So ran the young man's thoughts as he lay awaiting the moment of discovery. His mind was made up. They would never take him back to the prison. Perhaps his friends might recover his body and give it burial amid the groves beyond the river.
Although the time seemed long, in reality only a few minutes passed before the portly form of Boupares, supported on either side by a stalwart soldier, appeared upon the platform at the head of the broad stair. The governor was out of breath and also out of patience. The knowledge that he would find it difficult to account for the loss of the prisoners weighed upon his mind.
The guards crowded about him with explanations and excuses. No trace could be found of the fugitives, they told him. It was certain they had not reached the top of the wall. If they had, they must have wings, since they had disappeared, leaving no trace.
"Search, you dogs!" Boupares gasped. "A thousand darics to the man who finds them!"
The moment was at hand. Clearchus unclasped the fibula that fastened the chiton upon his shoulder and drew his feet out of his sandals.
There was a cry from one of the guards. He had found the body of the sentinel. A group gathered about it to see. It was proof that the fugitives had passed along the wall, and all eyes were directed toward the Athenian's hiding-place.
Clearchus let fall his garments and with a bound gained the top of the parapet. The red light of the torches shone full upon his naked figure, gleaming against the dark sky, as perfect in every line as the form of Phœbus Apollo. For an instant the soldiers were dumb with astonishment and superstitious dread. The shape had appeared where there had been nothing a moment before. It seemed to them that it must be that of a God. Then one of them caught sight of the abandoned chiton and the spell was broken.
"Seize him! Strike him down!" they cried.
"Take him alive!" bellowed Boupares.
Clearchus turned his back upon them and gave a single glance at the wide sweep of water that eddied and gurgled at the foot of the great wall, how far below him he dared not guess. A javelin hissed past him and was swallowed by the darkness. With muscles as firm as steel, he took two steps forward and shot out from the dizzy height.
He heard the cry of astonishment and involuntary alarm from the soldiers behind him. The light of the torches flashed in his eyes, and then fled suddenly upward.

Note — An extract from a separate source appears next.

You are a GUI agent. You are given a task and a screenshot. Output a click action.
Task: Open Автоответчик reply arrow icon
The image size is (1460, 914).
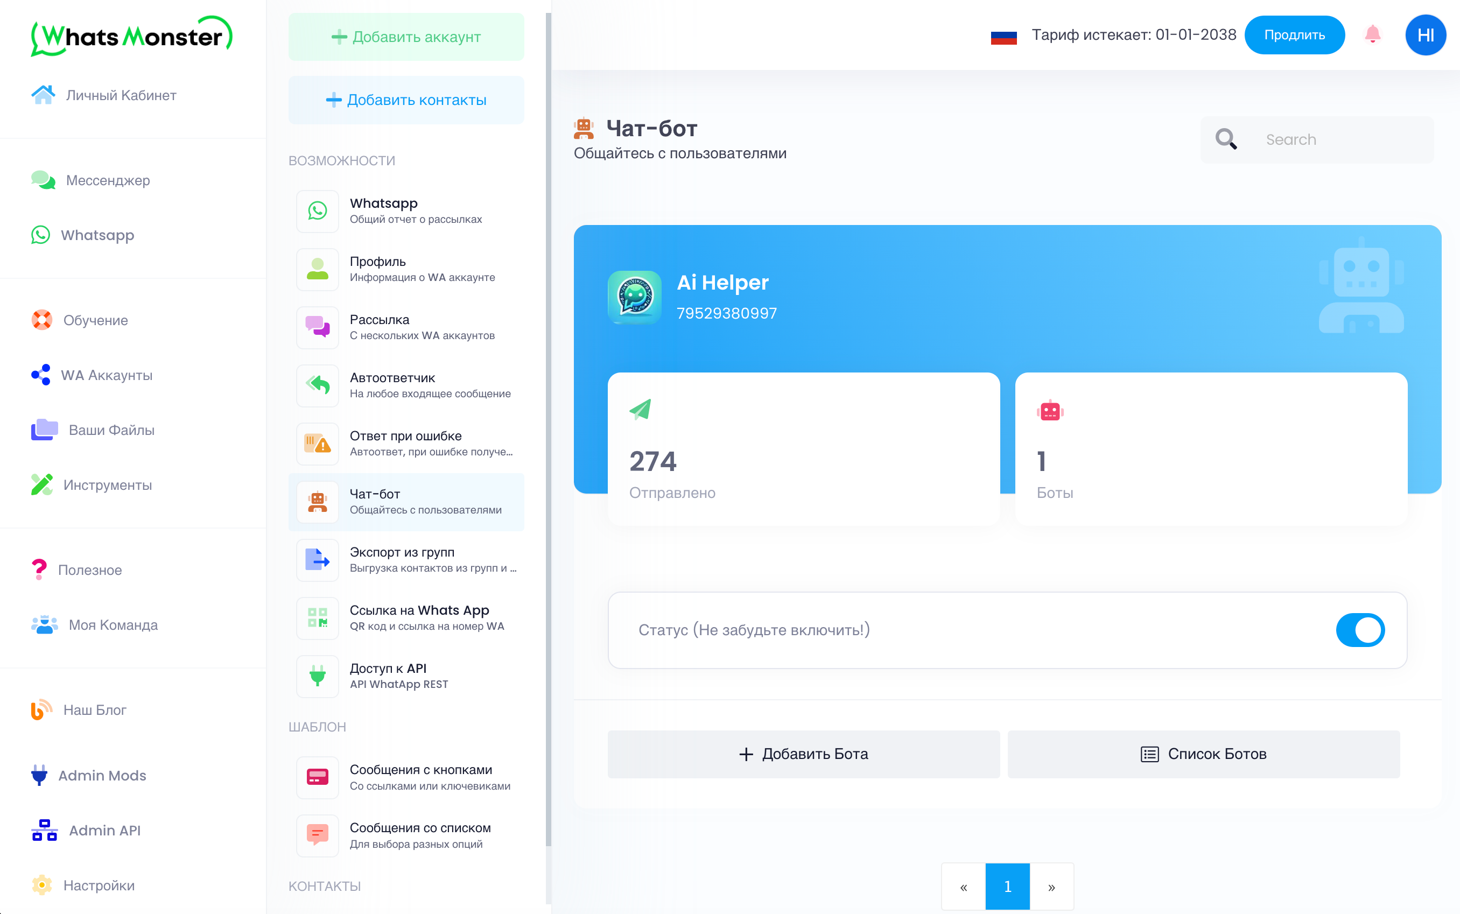tap(317, 385)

He looked down upon the wrinkled surface of the river. The impetus of his leap had carried him out beyond the slope of the wall, and he saw that he would strike the water as he had planned, instead of being dashed to pieces.
The rushing air blinded him like a mighty wind. He heard its roar in his ears. Mechanically he pressed the palms of his hands together below his head, and stiffened and straightened his body so that it might offer no surface of resistance in the plunge. Then he knew no more.
Faintly the cry of the guards floated downward. Their torches twinkled over the parapet. Chares, who, with aching arms, was clinging to the last few fathoms of the rope, looked upward. So did Nathan, pausing in his task of fitting a pair of oars to the rowlocks of a small boat that he had pushed out from the wall.
They saw the form of Clearchus as it shot downward from the sky. They saw it strike the water not twenty feet from them, leaving a circle of foam, with hardly a splash to mark where it had fallen, so straight and true was its descent.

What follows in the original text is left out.